▶ _TASKS TO COMPLETE_
1. Decide whether each statement below agrees with the forum thread on annealing brass. Answer yes or no for each, and quote the words of the thread that decide it.
(a) One poster reports that after annealing, seating pressure was back around 30 lbs.
(b) One poster says the AMP can tailor its anneal to each piece of brass.
(c) One poster says the candles some reloaders used to heat necks brought the brass to annealing temperature.
2. Duplicate the lines of the listing, starting at the line that contains "Given: Click the" and ending at the line that contains "Looking at the". Leave the pictures out of your answer.

▶ _SELECTED EXCERPT_
Apologies for beating the horse into strawberry jelly but this subject has fascinated me for two years now and I have had many many changes in my opinion during that time and I am one of those odd birds who loves to read technical papers. I found other research including Litz's limited testing that backs this up. Until I see some testing by a reputable lab or individual that contradicts this I will no longer be annealing my brass

 

[Jdne5b]

I dont know the science, and probably dont care. But after firing and loading some Lapua 223 brass 5 times, neck tension and bullet seating pressure after sizing was 0. I could seat and pull a bullet by hand. Groups had gone to crap, and I was chasing my tail. After annealing the brass, seating pressure was back around 30lbs and groups were back where they should be. Good enough for me to keep annealing every firing or every other if Im short on time.

 

[JimSC]

I dont know the science, and probably dont care. But after firing and loading some Lapua 223 brass 5 times, neck tension and bullet seating pressure after sizing was 0. I could seat and pull a bullet by hand. Groups had gone to crap, and I was chasing my tail. After annealing the brass, seating pressure was back around 30lbs and groups were back where they should be. Good enough for me to keep annealing every firing or every other if Im short on time.

It wasn't the annealing or lack thereof that gave you problems, otherwise back in the 70's 80's and 90's and even into the early years of this century reloader's would have to buy new brass every five loadings.

Annealing cases at home is a relatively recent "fad" as I keep pointing out. Precision shooting and reloading for precision shooting predate it by decades. I read that somewhere in the late 90's and early 2000's some reloaders used a candle to heat the necks which would have never have gotten the brass anywhere near annealing temps

But what the heck I have a beat up old ballcap that I wear every match and I am convinced that without that cap I would have more 8's than 10's on the target, if it gives you a warm and fuzzy then do it I say

 

[jlow]

I've used a BenchSource for many years and have used it to anneal many thousands of brass. Then the AMP came out but in all the discussion I have had I have never heard any evidence that it is better than a flame-based annealer.

I can understand those who are afraid of using an open flame, but other than that, nothing makes me think it is better.

I personally think the AMP is a very good annealer but considering that a perfect anneal means a tailored anneal for each piece of brass which it cannot do. Brass are all different because each have slight differences in brass thickness in the neck and in the body. This of course is why cases have different weight and why we turn necks even with Lapua.

▶ _THE RECORDS_
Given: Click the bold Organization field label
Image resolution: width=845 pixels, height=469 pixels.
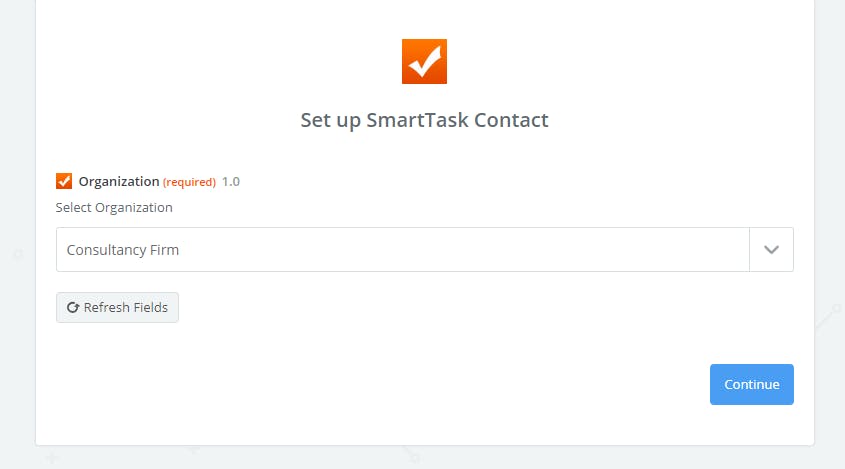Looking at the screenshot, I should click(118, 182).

==

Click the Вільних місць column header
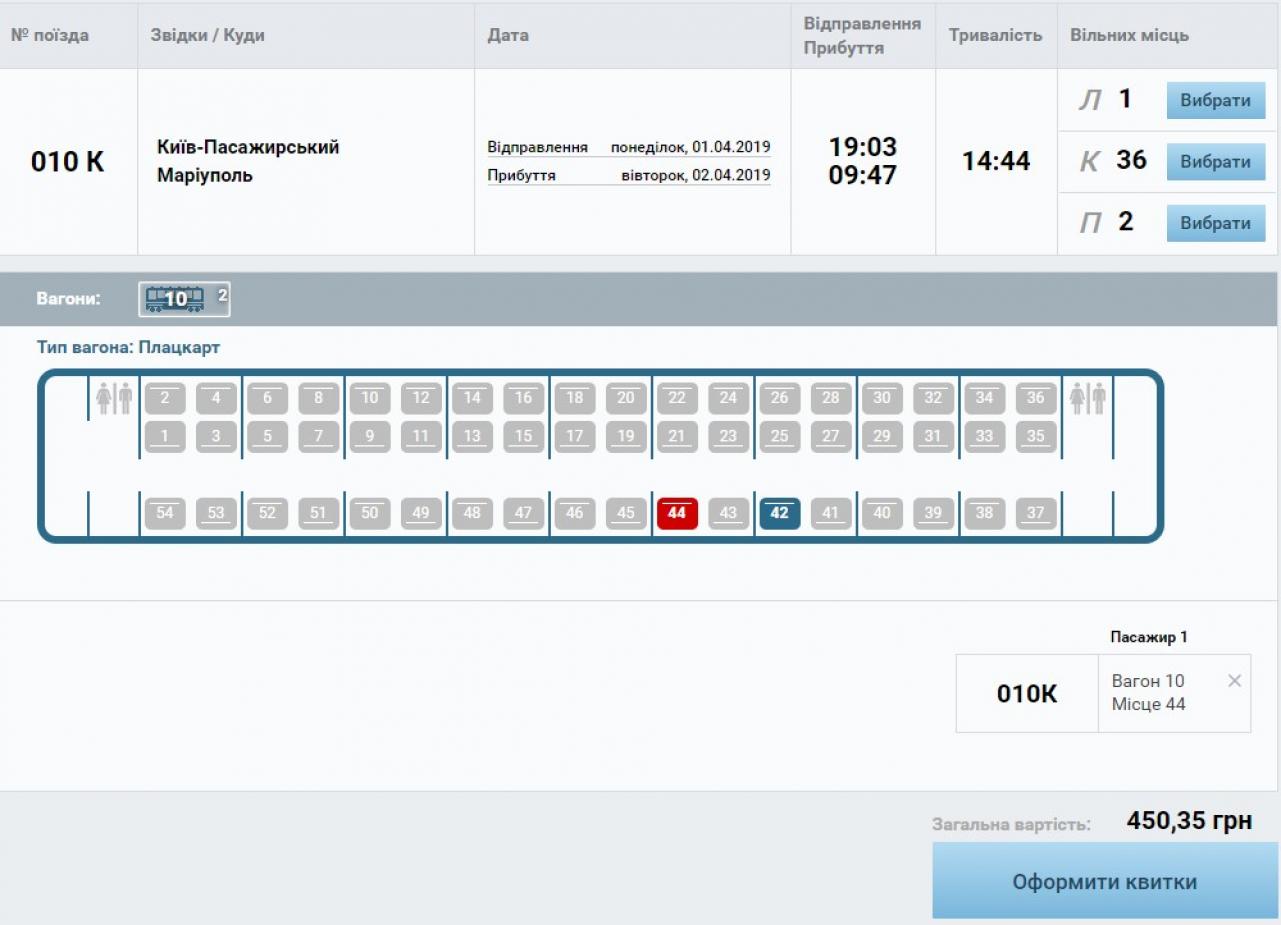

--

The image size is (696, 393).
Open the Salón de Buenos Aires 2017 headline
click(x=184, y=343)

▶ _OUTPUTS IN ORDER_
1.
(a) Yes: "After annealing the brass, seating pressure was back around 30lbs"
(b) No: "a perfect anneal means a tailored anneal for each piece of brass which it cannot do"
(c) No: "which would have never have gotten the brass anywhere near annealing temps"

2.
Given: Click the bold Organization field label
Image resolution: width=845 pixels, height=469 pixels.
Looking at the screenshot, I should click(118, 182).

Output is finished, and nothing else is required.